Recently I made a shopping excursion to a hardware store. Sitting at a table near the entrance were two young boys of 10 or 11 selling candy bars for a dollar apiece. I asked what group they represented, and one of them rather sullenly answered, “Boy Scouts.”
At that point I took a dollar bill out of my billfold and handed it to one of the boys, while my husband picked up his chosen candy. The boy put the bill in his cash box and said nothing. Ever the teacher (and moralist, I suppose), I asked, “Aren’t you supposed to say ’thank you’ to me?” At that point, a muttered and barely audible “thank you” emerged from one of the boys.
Many adults are bothered by the seeming disappearance from children of simple manners, in particular their failure to show their appreciation of generosity from family and friends. Maybe we don’t start early enough in helping to ingrain the feeling of gratitude and the habit of showing it. It is during the preschool years that we need to begin the training.

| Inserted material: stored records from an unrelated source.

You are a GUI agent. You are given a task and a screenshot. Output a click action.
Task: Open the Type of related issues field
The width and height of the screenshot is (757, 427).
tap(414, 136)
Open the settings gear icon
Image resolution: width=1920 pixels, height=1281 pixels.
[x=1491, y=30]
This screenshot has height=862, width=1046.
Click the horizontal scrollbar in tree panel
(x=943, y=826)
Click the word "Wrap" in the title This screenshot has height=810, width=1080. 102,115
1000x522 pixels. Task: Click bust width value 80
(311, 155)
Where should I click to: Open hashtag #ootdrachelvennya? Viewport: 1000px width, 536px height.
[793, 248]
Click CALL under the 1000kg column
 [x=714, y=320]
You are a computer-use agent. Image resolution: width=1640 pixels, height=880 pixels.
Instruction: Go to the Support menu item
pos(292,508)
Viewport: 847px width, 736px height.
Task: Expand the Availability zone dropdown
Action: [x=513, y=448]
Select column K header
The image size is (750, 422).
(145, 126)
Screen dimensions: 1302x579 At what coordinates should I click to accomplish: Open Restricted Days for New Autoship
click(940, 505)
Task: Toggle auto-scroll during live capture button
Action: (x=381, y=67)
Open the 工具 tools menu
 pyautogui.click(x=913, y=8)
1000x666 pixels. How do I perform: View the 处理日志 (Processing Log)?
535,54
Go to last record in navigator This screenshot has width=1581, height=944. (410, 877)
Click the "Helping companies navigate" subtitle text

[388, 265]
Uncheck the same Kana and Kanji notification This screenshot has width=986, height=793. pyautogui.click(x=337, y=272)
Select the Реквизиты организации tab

This immediate post-holiday season, with its proliferation of gifts to the fortunate children in many families, is a good time to think about ways to encourage the development of the habit of expressing appreciation and acknowledging gifts.
The acknowledgements needn’t be elaborate, but, if at all possible, they should be written at whatever level of sophistication the child can manage. A special phone call to a generous grandparent will perhaps do, but something put on paper and sent through the mail will do a lot better. Once a child can print, and even before she can spell, you can print out T H A N K Y O U G R A N D M A on a tablet and let her copy it. Then ask her to dictate a short message, and you can write that in quotes on the other side of the card. Even better, ask her to draw a picture to send with the card. Then, if she can print her own name, have her do so on the Return Address section of the envelope. If she does this, I guarantee that you will get a special call from a completely dazzled grandmother—and a guaranteed magnetized position of honor for the card on the side of a refrigerator. Can you not hear her proud remarks, as she shows it to neighbors, “My granddaughter sent this to me.” This procedure works beautifully with children in the 5- to 7-year age range.
But before your child can print or write, a picture, for which you might write a caption, will do just as well. If the gift was a special toy, encourage him to draw a picture of himself playing with the toy. (Although in ordinary art work you don’t want to ask, “What’s this,” for the present purpose you might generate some discussion and then perhaps quote his remarks in small captions: “Here I am playing with my farm set.” “This is me in the shirt you sent me.”) Try this with children in the 4- to 5-year range.
Even younger children can participate in this kind of activity. A 2-year-old can make a hand print in finger paint and then allow you to print a short message around it. And a 3-year-old can dictate a message and decorate the card with some sort of scribbling or drawing.
Work for the Parent
Instilling this habit requires work on the part of the parent. But it’s worth eliminating some other activity with your child in order to find time to do it. If necessary, give up a bedtime story one night and work on the necessary notes. This joint preparation of a written thank-you is, for both parent and child, quality time. And, to reinforce the habit, demonstrate that you do the same thing. While she draws her picture, you can write your thank-you note and put it in the same envelope. Involve your child in the remainder of the process in so far as possible—putting a stamp on the envelope, dropping it in a mail box, etc.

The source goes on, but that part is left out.